> WHAT YOU ARE ASKED TO DO: Revise the listing below by replacing each occurrence of "GUI agent" with "interface agent", keeping every other line and character unchanged.

> SUPPLIED MATERIAL:
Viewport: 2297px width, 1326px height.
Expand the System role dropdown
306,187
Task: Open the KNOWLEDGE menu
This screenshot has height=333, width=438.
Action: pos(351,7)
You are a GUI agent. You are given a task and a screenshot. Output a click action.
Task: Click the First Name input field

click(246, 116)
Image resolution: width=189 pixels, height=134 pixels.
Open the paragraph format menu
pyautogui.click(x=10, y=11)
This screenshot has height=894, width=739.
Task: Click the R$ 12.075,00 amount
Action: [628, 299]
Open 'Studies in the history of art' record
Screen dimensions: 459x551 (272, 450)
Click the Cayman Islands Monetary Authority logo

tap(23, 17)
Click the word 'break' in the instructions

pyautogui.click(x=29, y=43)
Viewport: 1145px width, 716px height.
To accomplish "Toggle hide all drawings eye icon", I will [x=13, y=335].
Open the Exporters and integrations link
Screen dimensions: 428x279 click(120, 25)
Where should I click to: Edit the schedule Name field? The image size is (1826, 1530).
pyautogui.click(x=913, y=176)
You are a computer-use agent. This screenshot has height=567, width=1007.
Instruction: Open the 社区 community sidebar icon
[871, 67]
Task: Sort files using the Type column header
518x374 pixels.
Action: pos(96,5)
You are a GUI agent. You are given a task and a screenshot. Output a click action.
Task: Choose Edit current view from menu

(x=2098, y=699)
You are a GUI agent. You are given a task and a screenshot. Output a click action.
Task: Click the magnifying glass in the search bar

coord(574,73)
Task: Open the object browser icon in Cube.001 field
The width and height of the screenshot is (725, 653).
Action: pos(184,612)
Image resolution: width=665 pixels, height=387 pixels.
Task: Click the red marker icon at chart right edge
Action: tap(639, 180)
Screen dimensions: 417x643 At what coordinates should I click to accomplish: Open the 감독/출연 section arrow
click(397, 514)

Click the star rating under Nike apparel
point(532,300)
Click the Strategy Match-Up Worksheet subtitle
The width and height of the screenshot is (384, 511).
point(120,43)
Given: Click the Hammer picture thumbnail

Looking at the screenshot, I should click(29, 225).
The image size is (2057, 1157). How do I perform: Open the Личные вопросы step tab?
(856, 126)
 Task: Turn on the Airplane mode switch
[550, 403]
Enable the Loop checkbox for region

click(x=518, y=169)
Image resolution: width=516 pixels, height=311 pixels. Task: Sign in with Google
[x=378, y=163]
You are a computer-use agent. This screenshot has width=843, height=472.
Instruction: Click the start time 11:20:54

> RESULT OF THE EXERCISE:
Viewport: 2297px width, 1326px height.
Expand the System role dropdown
306,187
Task: Open the KNOWLEDGE menu
This screenshot has height=333, width=438.
Action: pos(351,7)
You are a interface agent. You are given a task and a screenshot. Output a click action.
Task: Click the First Name input field

click(246, 116)
Image resolution: width=189 pixels, height=134 pixels.
Open the paragraph format menu
pyautogui.click(x=10, y=11)
This screenshot has height=894, width=739.
Task: Click the R$ 12.075,00 amount
Action: [628, 299]
Open 'Studies in the history of art' record
Screen dimensions: 459x551 (272, 450)
Click the Cayman Islands Monetary Authority logo

tap(23, 17)
Click the word 'break' in the instructions

pyautogui.click(x=29, y=43)
Viewport: 1145px width, 716px height.
To accomplish "Toggle hide all drawings eye icon", I will [x=13, y=335].
Open the Exporters and integrations link
Screen dimensions: 428x279 click(120, 25)
Where should I click to: Edit the schedule Name field? The image size is (1826, 1530).
pyautogui.click(x=913, y=176)
You are a computer-use agent. This screenshot has height=567, width=1007.
Instruction: Open the 社区 community sidebar icon
[871, 67]
Task: Sort files using the Type column header
518x374 pixels.
Action: pos(96,5)
You are a interface agent. You are given a task and a screenshot. Output a click action.
Task: Choose Edit current view from menu

(x=2098, y=699)
You are a interface agent. You are given a task and a screenshot. Output a click action.
Task: Click the magnifying glass in the search bar

coord(574,73)
Task: Open the object browser icon in Cube.001 field
The width and height of the screenshot is (725, 653).
Action: pos(184,612)
Image resolution: width=665 pixels, height=387 pixels.
Task: Click the red marker icon at chart right edge
Action: tap(639, 180)
Screen dimensions: 417x643 At what coordinates should I click to accomplish: Open the 감독/출연 section arrow
click(397, 514)

Click the star rating under Nike apparel
point(532,300)
Click the Strategy Match-Up Worksheet subtitle
The width and height of the screenshot is (384, 511).
point(120,43)
Given: Click the Hammer picture thumbnail

Looking at the screenshot, I should click(29, 225).
The image size is (2057, 1157). How do I perform: Open the Личные вопросы step tab?
(856, 126)
 Task: Turn on the Airplane mode switch
[550, 403]
Enable the Loop checkbox for region

click(x=518, y=169)
Image resolution: width=516 pixels, height=311 pixels. Task: Sign in with Google
[x=378, y=163]
You are a computer-use agent. This screenshot has width=843, height=472.
Instruction: Click the start time 11:20:54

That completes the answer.